When it comes to choosing the types of servos for your RC cars, RC trucks, and RC helicopters, there are multiple of options available out there. While you are picking one for your RC vehicle, chances are you will bump into tons of terms. Analog, digital, coreless and brushless are some of them. In this article, we will focus on two of them, which are analog and digital.
Analog RC Servos Explained
An Analog RC servo motor is the standard type of servo. It regulates the speed of the motor by simply sending on and off pulses. Normally, the pulse voltage is at a range between 4.8 to 6.0 volts and constant while at that. The analog receives 50 pulses for every second and when at rest, there is no voltage sent to it. The longer the “On” pulse is being sent to the servo, the faster the motor spins and the higher the produced torque. One of the major drawbacks of the analog servo is its delay in reacting to small commands. It does not get the motor spinning quickly enough. Plus, it also produces a sluggish torque. This situation is called “deadband.”
Digital RC Servos Explained
A Digital RC Servo has a different way of sending pulse signals to the servo motor. If analog is designed to send a constant 50 pulse voltage per second, the digital RC servo is capable of sending up to 300 pulses per second! With this rapid pulse signals, the speed of the motor will increase significantly, and the torque will be more constant; it decreases the amount of deadband. As a result, when the digital servo is used, it provides quicker response and faster acceleration to the RC component.
Also, with the fewer deadband, the torque also provides a better holding capability. When you operate using a digital servo, you can experience the immediate feel of the control.
Let me provide you with a case scenario. Let say you are to link a digital and analog servo to a receiver. When you turn the analog servo wheel off-center, you will notice it responds and resists after a while – the delay is noticeable. However, when you turn the wheel of the digital servo off-center, you will feel like the wheel and shaft responds and holds to the position that you set very quickly and smoothly.
Analog vs. Digital – The Two Servos Compared!
Physical wise, there is not much of a difference. Both use three-wire connection system and contain similar inner parts. The only difference is perhaps the digital has a microprocessor that automatically regulates the frequency of the pulses. When we compare the two RC servo motors, the difference is more obvious from the operational perspective.
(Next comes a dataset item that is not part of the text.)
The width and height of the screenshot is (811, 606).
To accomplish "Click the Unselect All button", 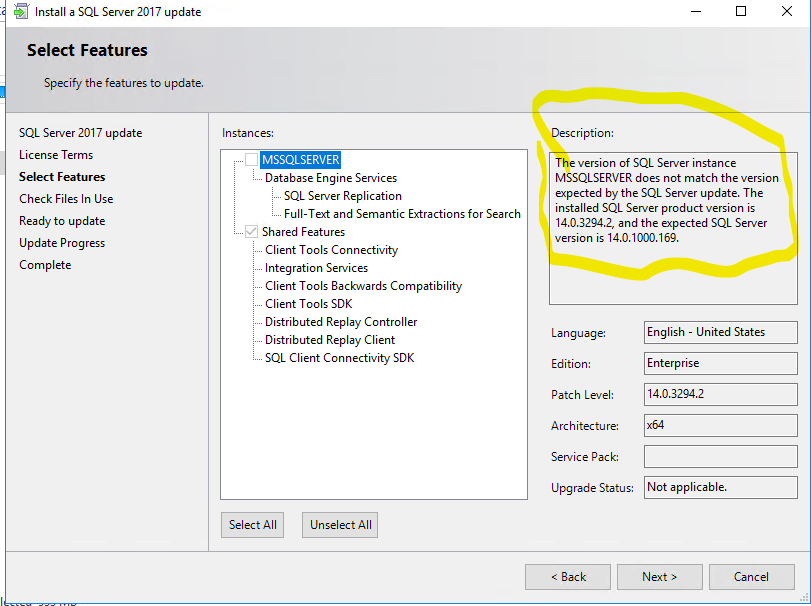I will click(x=338, y=524).
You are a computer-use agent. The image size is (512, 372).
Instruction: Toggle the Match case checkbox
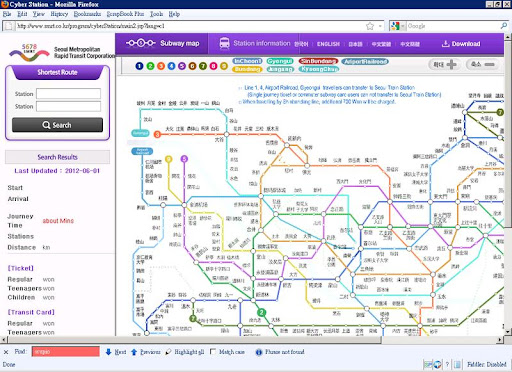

Upon comparison, we have learned that the digital version has several advantages over the analog.
- Digital servos produce higher speeds and acceleration than analog servo
- Digital servos have a higher torque and consequently better holding capability
As you can see from above, the digital type has a quicker and smoother output compared to analog. However, there is a little bit of disadvantage that comes with this type of servo – high power consumption. It makes sense because the signals of on/off are being sent more frequently compared to analog. Therefore, it sure has a greater accuracy, but it comes with the cost of power.
If you wish to switch from analog to digital servo for your RC cars, we highly advise you to use a capable battery or switch to BEC circuit to power the servo. Once you adjust the battery or circuit to suit the powerful digital servo, the power consumption is no longer an issue.
Plus, the digital RC servo also comes with a little bit of noise when it is in a neutral mode or not being commanded to move. This is due to the rapid voltage adjustment made inside the motor. Regarding the monetary cost, digital servos are more expensive than the analog models.
In addition to that, the hundreds of voltage pulses sent to the motor can also drain the battery pretty quickly. On another note, you should know that not all digital servos are better than the analog ones. When you compare between the low-spec digital and high-spec analog, the latter might provide better speed and torque.
In conclusion, digital servos are much more efficient in doing its job. However, it does not mean that you should always pick it for your cars. If you are shopping for a new steering or throttle servo, try to think about the speed and torque that you need and whether or not they are necessary.
Depending on the types of your vehicles, an analog functions just fine. Plus, a bashing RC truck may need a different servo than a regular RC racing car. You should also consider the extra expenses (e.g. higher price tag, additional upgrades) that come with a digital servo. Choose wisely, and you will definitely enjoy a better steering and speed performance on your car!